* **Data section**:
----

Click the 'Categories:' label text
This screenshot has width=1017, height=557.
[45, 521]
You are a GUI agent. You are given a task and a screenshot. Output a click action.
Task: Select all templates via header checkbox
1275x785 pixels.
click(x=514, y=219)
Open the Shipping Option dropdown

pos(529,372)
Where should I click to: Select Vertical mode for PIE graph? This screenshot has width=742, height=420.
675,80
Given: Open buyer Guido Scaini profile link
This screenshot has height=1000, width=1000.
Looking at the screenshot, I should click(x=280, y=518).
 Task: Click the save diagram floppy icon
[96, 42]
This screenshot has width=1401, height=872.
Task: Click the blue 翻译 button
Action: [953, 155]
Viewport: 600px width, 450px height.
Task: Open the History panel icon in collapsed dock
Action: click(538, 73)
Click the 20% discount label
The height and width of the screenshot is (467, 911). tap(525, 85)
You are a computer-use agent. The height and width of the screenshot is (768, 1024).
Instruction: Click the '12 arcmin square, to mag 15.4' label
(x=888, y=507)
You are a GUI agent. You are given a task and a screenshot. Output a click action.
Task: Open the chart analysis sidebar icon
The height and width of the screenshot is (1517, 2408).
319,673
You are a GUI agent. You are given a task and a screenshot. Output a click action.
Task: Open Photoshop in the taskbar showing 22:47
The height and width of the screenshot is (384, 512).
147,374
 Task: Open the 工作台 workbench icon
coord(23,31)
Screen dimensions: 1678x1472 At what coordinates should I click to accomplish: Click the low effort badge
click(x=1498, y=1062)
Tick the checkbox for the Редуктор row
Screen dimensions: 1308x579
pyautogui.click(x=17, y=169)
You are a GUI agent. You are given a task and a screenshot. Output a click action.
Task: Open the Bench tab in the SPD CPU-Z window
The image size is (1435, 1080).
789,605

----

* **Task statement**: Only the number is wanted: how many lines in the entries above contain the string "checkbox"?

* **Finished task**: 2